:: Problem to solve ::
Tally the lines of these entries that include "into"; respond with only that tally.

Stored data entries
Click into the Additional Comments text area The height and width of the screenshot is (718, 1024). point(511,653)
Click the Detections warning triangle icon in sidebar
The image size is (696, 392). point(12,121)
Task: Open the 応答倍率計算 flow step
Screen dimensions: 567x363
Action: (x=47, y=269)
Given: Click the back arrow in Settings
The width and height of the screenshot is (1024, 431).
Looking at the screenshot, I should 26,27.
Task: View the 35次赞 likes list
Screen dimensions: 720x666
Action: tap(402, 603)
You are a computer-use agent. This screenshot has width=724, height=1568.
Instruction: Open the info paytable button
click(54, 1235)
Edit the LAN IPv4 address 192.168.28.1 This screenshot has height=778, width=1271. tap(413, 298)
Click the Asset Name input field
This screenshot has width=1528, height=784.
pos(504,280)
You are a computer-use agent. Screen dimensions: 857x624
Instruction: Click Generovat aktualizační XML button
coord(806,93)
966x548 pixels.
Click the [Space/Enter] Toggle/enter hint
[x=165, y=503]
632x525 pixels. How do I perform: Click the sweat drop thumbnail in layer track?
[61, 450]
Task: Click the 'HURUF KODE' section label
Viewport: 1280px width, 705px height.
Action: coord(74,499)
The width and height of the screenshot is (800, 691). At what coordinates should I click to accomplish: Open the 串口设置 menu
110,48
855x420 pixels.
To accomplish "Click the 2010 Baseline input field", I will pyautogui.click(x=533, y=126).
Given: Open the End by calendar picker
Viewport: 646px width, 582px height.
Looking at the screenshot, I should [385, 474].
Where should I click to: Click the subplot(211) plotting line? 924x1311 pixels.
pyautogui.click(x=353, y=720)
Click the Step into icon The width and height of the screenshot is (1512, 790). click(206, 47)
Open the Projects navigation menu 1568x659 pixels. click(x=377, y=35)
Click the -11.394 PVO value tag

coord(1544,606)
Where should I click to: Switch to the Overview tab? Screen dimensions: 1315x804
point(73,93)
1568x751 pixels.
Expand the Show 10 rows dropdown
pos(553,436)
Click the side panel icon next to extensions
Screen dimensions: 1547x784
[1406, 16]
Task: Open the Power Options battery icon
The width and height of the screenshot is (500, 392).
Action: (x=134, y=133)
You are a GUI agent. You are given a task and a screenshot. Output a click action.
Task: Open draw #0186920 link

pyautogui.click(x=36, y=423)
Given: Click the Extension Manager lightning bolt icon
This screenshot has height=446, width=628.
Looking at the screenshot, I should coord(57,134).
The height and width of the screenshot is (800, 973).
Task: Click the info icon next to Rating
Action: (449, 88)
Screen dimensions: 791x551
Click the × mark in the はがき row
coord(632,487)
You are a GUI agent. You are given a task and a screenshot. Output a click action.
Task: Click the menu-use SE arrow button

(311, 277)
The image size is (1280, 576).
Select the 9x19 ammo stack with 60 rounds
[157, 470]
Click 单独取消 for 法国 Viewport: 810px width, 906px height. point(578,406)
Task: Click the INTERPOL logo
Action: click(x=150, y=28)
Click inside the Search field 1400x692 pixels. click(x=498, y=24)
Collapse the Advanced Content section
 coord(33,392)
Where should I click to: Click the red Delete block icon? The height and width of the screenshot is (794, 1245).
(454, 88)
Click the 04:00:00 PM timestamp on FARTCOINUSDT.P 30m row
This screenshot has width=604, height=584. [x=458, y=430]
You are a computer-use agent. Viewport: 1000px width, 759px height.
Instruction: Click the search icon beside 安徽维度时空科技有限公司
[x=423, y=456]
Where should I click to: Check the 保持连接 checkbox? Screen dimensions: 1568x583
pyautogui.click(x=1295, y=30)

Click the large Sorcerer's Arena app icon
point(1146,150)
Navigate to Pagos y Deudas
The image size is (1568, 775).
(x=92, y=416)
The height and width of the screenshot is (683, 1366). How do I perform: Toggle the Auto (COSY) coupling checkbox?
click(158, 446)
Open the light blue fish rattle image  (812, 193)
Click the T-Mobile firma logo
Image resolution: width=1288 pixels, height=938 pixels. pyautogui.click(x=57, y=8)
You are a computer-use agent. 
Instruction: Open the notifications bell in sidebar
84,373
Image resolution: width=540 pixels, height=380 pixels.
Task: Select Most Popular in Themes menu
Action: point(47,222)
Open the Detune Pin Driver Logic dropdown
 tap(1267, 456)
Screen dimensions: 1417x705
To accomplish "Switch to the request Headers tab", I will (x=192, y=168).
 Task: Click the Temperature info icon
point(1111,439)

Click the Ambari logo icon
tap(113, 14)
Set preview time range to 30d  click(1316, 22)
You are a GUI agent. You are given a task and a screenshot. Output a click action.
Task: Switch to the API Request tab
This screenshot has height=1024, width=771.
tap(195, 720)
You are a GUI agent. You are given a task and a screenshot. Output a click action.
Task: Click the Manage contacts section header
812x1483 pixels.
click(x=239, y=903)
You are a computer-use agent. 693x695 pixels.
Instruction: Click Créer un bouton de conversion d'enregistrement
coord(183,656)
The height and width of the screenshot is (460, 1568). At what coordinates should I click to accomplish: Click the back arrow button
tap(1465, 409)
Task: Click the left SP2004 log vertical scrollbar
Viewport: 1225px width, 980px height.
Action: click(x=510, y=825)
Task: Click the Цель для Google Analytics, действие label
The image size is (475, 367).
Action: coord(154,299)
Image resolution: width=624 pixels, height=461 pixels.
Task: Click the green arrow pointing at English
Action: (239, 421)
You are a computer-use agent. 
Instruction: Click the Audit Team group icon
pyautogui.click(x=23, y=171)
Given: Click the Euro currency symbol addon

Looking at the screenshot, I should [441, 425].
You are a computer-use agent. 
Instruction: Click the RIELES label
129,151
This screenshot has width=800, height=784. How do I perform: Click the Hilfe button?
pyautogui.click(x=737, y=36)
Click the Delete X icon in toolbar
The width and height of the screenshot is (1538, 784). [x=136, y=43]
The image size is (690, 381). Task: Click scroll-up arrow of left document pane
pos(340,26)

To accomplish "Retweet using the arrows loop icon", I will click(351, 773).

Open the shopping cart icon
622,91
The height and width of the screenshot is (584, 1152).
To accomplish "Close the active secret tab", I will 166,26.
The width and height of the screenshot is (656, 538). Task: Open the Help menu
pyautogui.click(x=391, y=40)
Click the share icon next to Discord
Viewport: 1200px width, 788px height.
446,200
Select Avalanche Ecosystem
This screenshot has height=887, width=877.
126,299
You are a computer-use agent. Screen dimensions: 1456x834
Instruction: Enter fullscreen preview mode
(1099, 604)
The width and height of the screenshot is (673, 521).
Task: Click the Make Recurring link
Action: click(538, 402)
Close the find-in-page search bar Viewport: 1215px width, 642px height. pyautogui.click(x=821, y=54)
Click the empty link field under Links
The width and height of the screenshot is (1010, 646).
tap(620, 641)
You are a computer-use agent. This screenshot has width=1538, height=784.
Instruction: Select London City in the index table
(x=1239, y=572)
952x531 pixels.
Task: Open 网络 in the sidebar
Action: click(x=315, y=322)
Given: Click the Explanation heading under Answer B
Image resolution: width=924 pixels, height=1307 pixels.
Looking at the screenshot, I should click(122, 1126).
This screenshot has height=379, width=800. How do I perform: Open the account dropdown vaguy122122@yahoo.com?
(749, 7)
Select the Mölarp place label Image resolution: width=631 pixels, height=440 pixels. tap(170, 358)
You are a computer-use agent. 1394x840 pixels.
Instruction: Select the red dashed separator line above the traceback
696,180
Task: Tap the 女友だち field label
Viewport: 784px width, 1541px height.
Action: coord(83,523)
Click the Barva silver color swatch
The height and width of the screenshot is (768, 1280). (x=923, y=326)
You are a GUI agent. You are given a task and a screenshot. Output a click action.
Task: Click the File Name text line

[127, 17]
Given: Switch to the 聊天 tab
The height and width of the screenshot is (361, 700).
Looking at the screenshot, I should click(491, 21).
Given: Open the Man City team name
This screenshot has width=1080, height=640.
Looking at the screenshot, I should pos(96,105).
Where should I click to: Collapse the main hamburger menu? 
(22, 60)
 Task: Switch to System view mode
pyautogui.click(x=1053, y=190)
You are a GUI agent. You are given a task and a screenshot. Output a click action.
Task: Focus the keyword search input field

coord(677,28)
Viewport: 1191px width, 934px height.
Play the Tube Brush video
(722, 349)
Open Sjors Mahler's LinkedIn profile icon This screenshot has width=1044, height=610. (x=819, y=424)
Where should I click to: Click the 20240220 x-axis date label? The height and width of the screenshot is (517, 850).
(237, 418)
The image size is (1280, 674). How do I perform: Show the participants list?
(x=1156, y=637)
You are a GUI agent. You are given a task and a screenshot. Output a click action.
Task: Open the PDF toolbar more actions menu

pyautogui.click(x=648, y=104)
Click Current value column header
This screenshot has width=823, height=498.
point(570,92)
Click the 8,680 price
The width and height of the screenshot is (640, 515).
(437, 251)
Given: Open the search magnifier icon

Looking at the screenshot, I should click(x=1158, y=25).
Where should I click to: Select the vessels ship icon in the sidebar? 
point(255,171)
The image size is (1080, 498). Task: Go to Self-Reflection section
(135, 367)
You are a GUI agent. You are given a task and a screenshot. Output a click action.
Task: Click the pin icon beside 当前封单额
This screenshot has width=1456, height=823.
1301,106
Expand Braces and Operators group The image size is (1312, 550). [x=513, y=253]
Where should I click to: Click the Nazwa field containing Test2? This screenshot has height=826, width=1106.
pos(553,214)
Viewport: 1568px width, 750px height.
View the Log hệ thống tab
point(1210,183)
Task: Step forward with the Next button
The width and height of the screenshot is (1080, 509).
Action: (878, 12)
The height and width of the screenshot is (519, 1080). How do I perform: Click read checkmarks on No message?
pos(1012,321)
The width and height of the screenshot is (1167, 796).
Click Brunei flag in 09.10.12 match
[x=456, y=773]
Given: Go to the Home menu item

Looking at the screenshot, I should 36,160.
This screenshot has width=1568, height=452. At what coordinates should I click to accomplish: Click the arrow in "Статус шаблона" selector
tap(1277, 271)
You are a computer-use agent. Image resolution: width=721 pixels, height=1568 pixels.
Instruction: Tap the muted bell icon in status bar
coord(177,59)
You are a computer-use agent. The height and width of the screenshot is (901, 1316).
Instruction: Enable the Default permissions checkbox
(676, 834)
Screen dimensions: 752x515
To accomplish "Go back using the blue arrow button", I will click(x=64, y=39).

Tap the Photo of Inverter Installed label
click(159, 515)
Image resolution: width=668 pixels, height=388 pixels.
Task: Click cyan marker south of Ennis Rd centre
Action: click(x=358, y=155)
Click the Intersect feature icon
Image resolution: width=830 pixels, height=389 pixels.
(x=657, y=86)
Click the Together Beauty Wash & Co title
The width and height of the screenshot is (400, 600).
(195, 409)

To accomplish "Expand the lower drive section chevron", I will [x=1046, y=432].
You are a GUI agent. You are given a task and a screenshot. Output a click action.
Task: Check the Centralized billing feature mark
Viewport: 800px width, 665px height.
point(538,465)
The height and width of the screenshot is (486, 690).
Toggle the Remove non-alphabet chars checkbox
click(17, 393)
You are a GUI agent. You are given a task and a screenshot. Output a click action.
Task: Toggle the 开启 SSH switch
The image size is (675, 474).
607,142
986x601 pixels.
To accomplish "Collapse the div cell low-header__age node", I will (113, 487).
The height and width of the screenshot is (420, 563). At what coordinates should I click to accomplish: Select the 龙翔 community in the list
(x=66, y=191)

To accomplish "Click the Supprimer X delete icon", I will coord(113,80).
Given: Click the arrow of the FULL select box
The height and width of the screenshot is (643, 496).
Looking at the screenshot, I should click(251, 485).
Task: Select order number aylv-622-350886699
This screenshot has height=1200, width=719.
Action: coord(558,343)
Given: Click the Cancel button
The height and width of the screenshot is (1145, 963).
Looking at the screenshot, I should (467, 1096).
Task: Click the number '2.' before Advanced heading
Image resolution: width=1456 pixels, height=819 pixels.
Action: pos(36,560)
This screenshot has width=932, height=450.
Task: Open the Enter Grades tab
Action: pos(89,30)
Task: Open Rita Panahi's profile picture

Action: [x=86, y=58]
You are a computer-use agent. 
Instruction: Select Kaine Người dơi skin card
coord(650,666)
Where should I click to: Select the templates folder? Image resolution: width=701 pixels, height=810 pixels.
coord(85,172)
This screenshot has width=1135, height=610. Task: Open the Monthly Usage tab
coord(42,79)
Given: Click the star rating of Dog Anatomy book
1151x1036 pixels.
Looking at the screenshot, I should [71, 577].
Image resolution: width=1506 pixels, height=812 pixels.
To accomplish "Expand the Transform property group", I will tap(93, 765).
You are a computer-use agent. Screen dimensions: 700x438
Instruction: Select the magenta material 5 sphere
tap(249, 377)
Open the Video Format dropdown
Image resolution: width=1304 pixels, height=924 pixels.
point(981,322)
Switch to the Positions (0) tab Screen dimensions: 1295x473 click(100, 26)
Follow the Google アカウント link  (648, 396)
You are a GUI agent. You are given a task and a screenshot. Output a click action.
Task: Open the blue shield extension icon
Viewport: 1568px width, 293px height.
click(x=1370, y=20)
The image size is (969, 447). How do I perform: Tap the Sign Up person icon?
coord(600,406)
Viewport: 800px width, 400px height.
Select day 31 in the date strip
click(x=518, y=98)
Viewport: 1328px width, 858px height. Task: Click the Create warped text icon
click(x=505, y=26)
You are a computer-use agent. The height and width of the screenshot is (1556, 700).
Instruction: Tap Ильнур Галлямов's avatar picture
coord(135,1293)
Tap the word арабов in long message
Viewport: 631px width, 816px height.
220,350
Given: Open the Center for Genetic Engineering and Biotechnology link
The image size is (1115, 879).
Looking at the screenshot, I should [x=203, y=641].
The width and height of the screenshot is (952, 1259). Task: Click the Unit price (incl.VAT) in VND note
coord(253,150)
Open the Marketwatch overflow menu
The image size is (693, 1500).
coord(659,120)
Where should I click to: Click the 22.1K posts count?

:: Result below ::
2